Video-MME-v2: Towards the Next Stage in Benchmarks for Comprehensive Video Understanding
New benchmark reveals Gemini-3-Pro falls far short of human experts, requiring 3,300 human-hours to create.
A consortium of 19 researchers has launched Video-MME-v2, a next-generation benchmark designed to rigorously test the true capabilities of video understanding models. The project addresses a critical industry problem: existing benchmarks have become saturated, with inflated leaderboard scores masking significant gaps in real-world performance. To combat this, the team developed a progressive tri-level hierarchy that systematically increases task complexity, moving from basic visual information aggregation to temporal dynamics modeling and finally to complex multimodal reasoning. This structure helps pinpoint exactly where models fail.
Beyond just harder questions, Video-MME-v2 introduces a novel "group-based non-linear evaluation" strategy. Instead of scoring individual questions, this method assesses consistency across related queries and coherence in multi-step reasoning, penalizing lucky guesses and rewarding valid logical support.
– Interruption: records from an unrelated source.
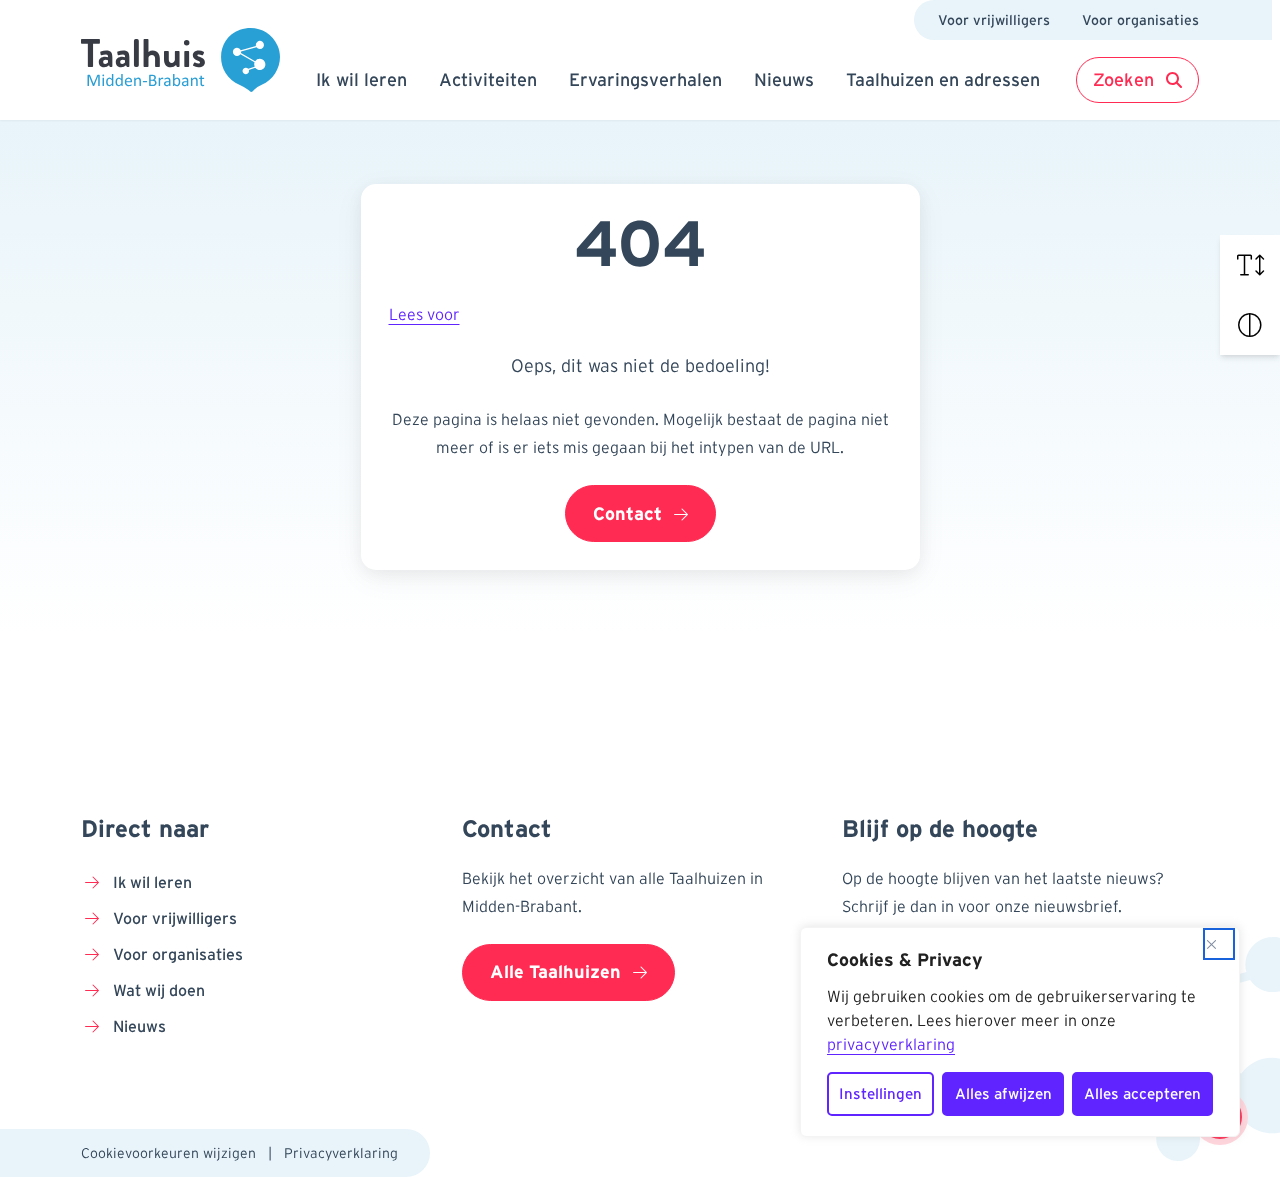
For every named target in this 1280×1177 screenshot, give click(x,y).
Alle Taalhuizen (555, 972)
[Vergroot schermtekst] (1250, 265)
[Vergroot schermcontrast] (1250, 325)
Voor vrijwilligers (994, 20)
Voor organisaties (1140, 20)
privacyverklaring (891, 1044)
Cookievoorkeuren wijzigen (168, 1153)
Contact (627, 514)
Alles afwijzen (1003, 1093)
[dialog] (1020, 1032)
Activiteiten (488, 80)
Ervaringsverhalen (645, 80)
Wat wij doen (159, 990)
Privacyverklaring (341, 1153)
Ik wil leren (361, 80)
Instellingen (880, 1093)
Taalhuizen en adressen (943, 80)
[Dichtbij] (1219, 944)
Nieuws (784, 80)
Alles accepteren (1142, 1093)
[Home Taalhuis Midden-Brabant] (180, 60)
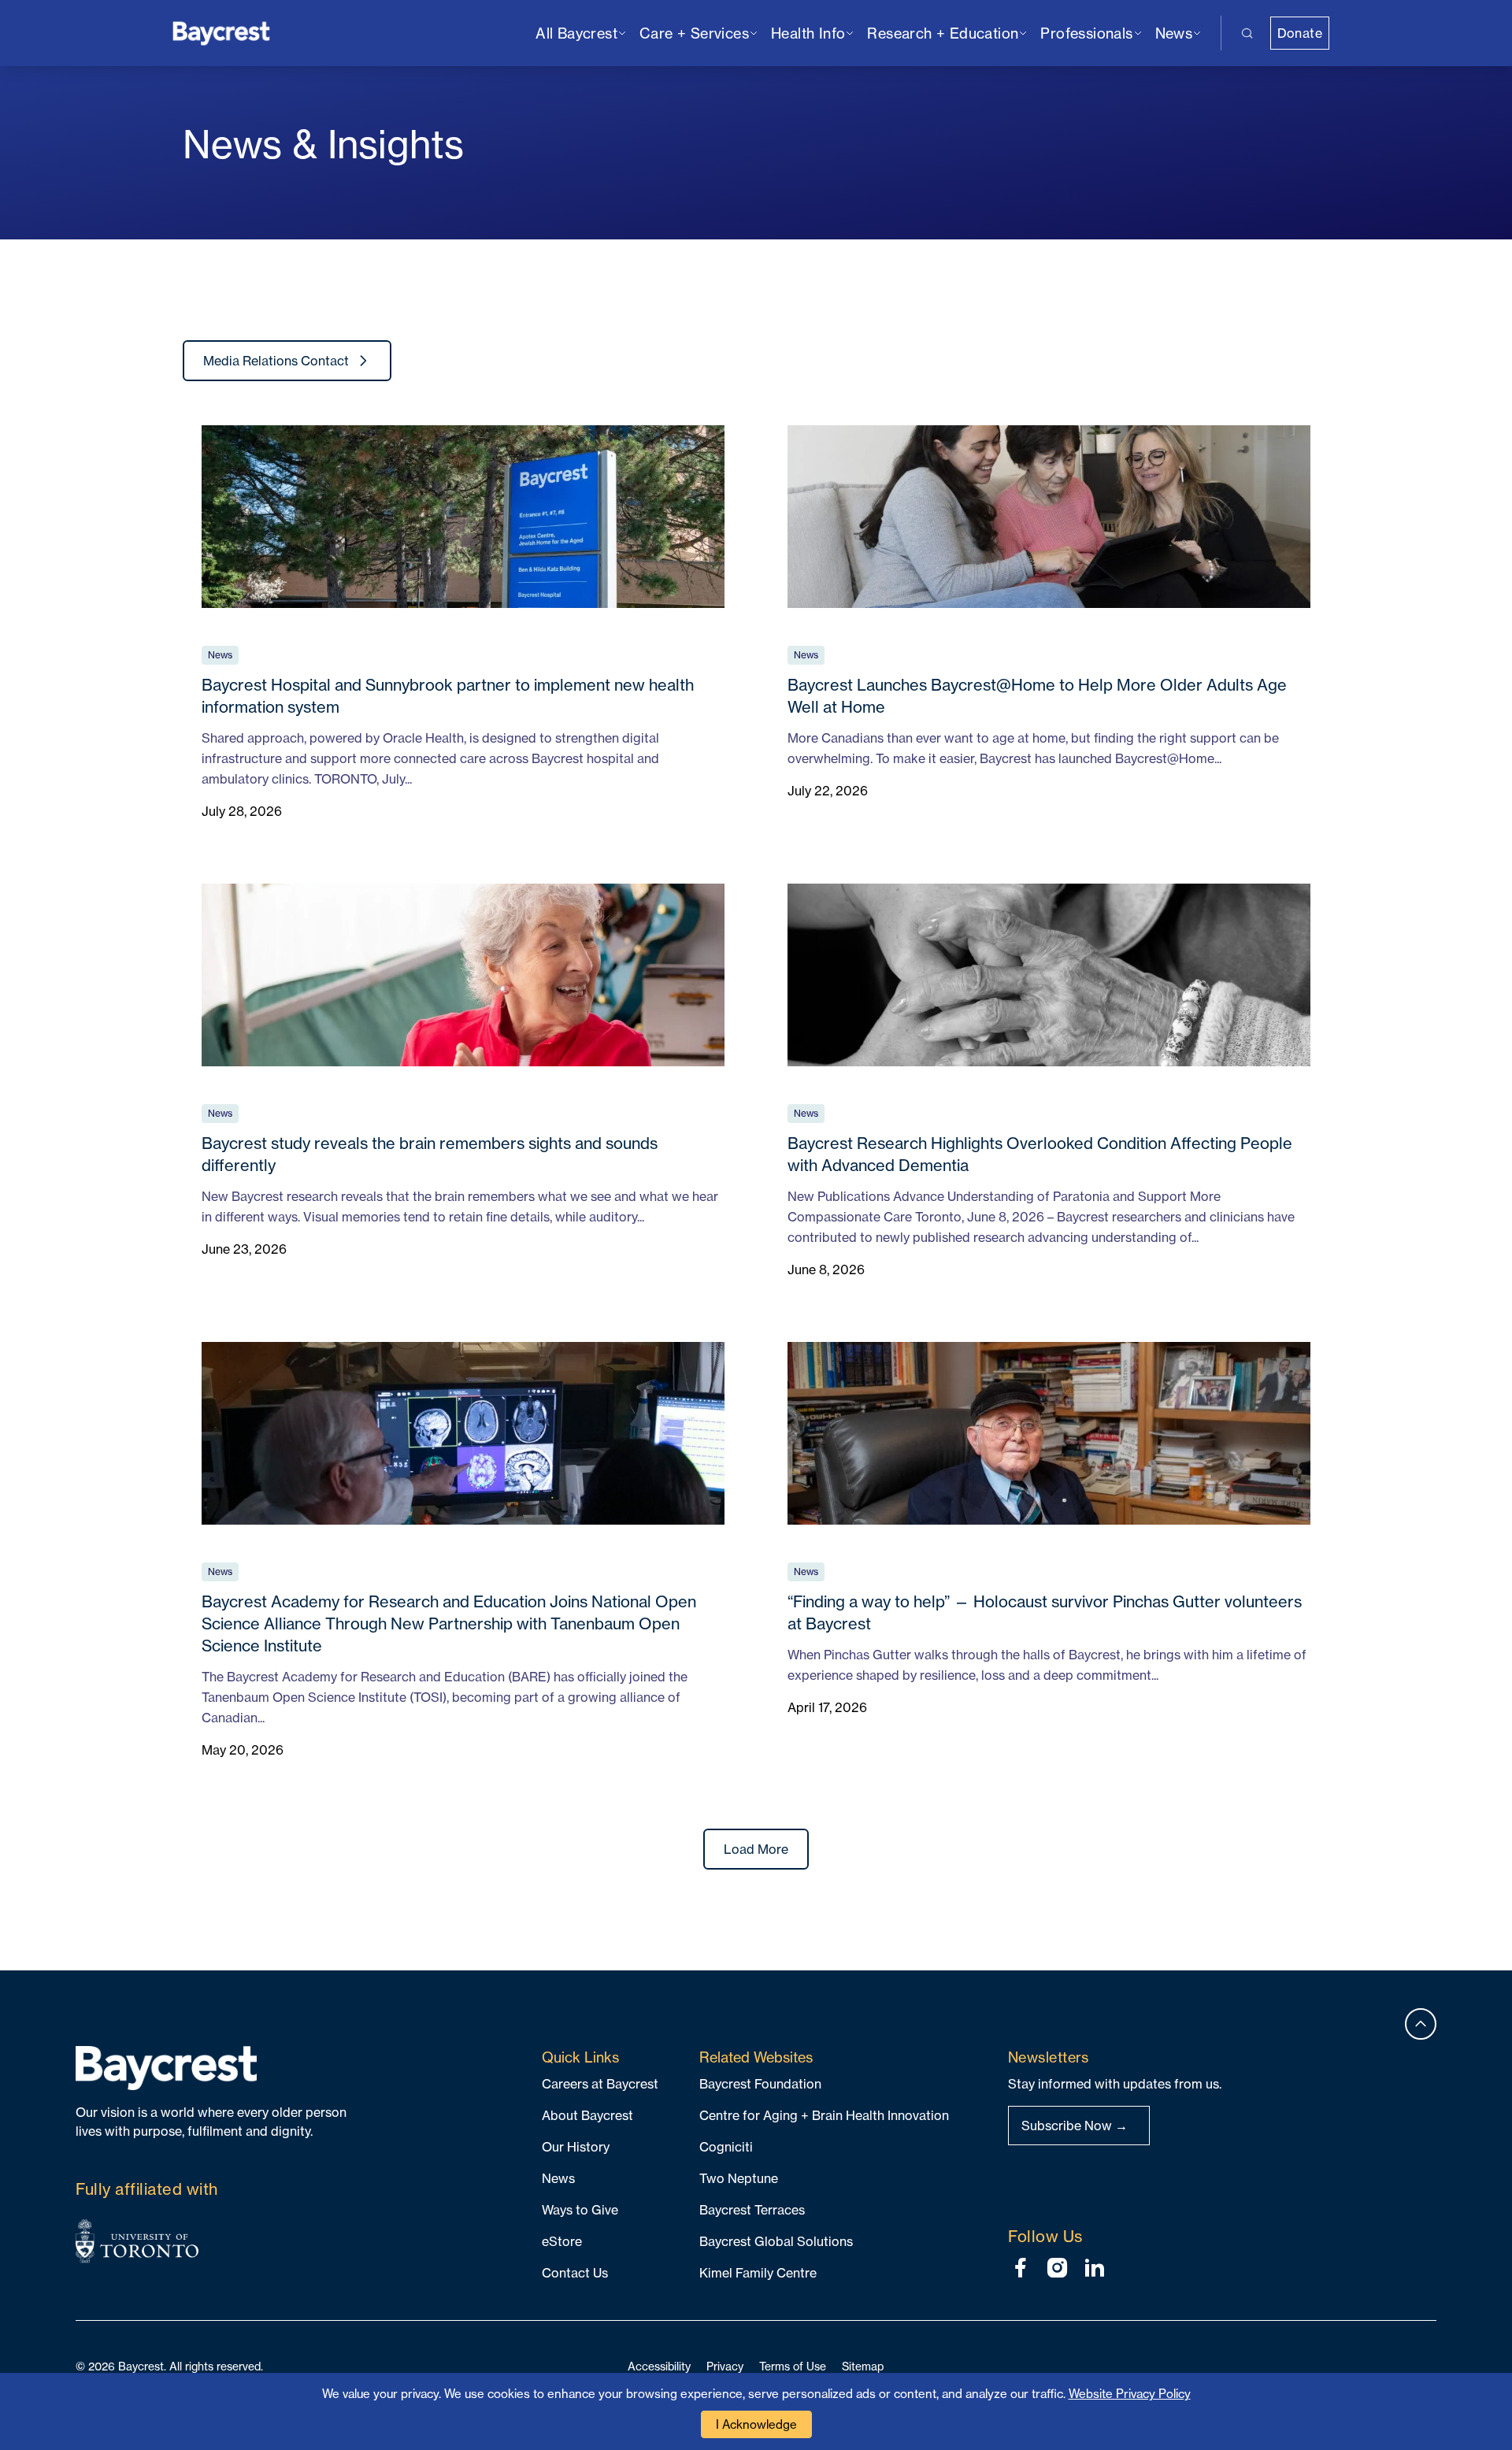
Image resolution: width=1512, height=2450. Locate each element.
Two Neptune (738, 2178)
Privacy (724, 2366)
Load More (756, 1849)
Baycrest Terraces (752, 2210)
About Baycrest (587, 2115)
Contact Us (575, 2273)
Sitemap (863, 2366)
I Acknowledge (756, 2424)
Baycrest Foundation (760, 2084)
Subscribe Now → (1074, 2125)
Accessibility (659, 2366)
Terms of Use (792, 2366)
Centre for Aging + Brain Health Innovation (824, 2115)
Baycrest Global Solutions (776, 2241)
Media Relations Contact (276, 361)
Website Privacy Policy (1130, 2393)
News (558, 2178)
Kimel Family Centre (758, 2273)
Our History (576, 2147)
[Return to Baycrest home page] (221, 32)
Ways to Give (580, 2210)
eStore (562, 2241)
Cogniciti (726, 2147)
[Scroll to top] (1420, 2024)
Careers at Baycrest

The dataset's quality is backed by an intensive human annotation pipeline involving 12 annotators and 50 reviewers, totaling 3,300 human-hours and up to 5 rounds of quality assurance. Initial results are stark: even the current best model, Google's Gemini-3-Pro, shows a substantial performance gap compared to human experts. The benchmark uncovers a clear hierarchical bottleneck where errors in low-level visual and temporal tasks propagate upward, crippling high-level reasoning. It also reveals that "thinking-based" reasoning in models is often overly dependent on textual cues, performing better with subtitles but faltering in purely visual contexts. By exposing these specific limitations, Video-MME-v2 aims to steer the development of more robust and capable next-generation video MLLMs (Multimodal Large Language Models).
- Introduces a progressive tri-level hierarchy testing visual aggregation, temporal modeling, and complex reasoning.
- Uses a novel group-based non-linear evaluation that penalizes guesswork, requiring consistent, coherent reasoning.
- Reveals a major performance gap; Gemini-3-Pro lags far behind human experts, with errors cascading from low to high-level tasks.
Why It Matters
Sets a new, more rigorous standard for evaluating AI video understanding, pushing models beyond superficial benchmarks toward genuine comprehension.